Encorafenib (LGX818), a potent BRAF inhibitor, induces senescence accompanied by autophagy in BRAFV600E melanoma cells.

Encorafenib (LGX818) is a new-generation BRAF inhibitor that is under evaluation in clinical trials. However, the underlying mechanism remains to be elucidated. Here we show that LGX818 potently decreased ERK phosphorylation and inhibited proliferation in BRAFV600E melanoma cell lines. Moreover, LGX818 downregulated CyclinD1 in a glycogen synthase kinase 3β-independent manner and induced cell cycle arrest in the G1 phase, Surprisingly, LGX818 triggered cellular senescence in BRAFV600E melanoma cells, as evidenced by increased β-galactosidase staining, while no appreciable induction of apoptosis was detected, as determined by Annexin V and propidium iodide staining and immunoblot analysis of caspase-3 processing and poly (ADP-ribose) polymerase cleavage.

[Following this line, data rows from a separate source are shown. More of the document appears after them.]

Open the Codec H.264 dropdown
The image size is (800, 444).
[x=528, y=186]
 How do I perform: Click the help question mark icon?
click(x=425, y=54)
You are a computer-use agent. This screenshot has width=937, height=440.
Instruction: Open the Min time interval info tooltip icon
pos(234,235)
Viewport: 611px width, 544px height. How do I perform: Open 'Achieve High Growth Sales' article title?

Increased p27KIP1 expression and retinoblastoma protein activation were detected during LGX818-induced senescence. Additionally, inhibition of dual-specificity tyrosine phosphorylation-regulated kinase 1B by AZ191 reversed LGX818-induced CyclinD1 turnover and senescence. Interestingly, autophagy is triggered through inhibition of the mTOR/70S6K pathway during LGX818-induced senescence. Moreover, autophagy inhibition by pharmacological and genetic regulation attenuates LGX818-induced senescence. Notably, combining LGX818 with autophagy modulators has anti-proliferative effect in LGX818-resistant BRAF mutant melanoma cells. Altogether, we uncovered a mechanism by which LGX818 exerts its anti-tumor activity in BRAFV600E melanoma cells.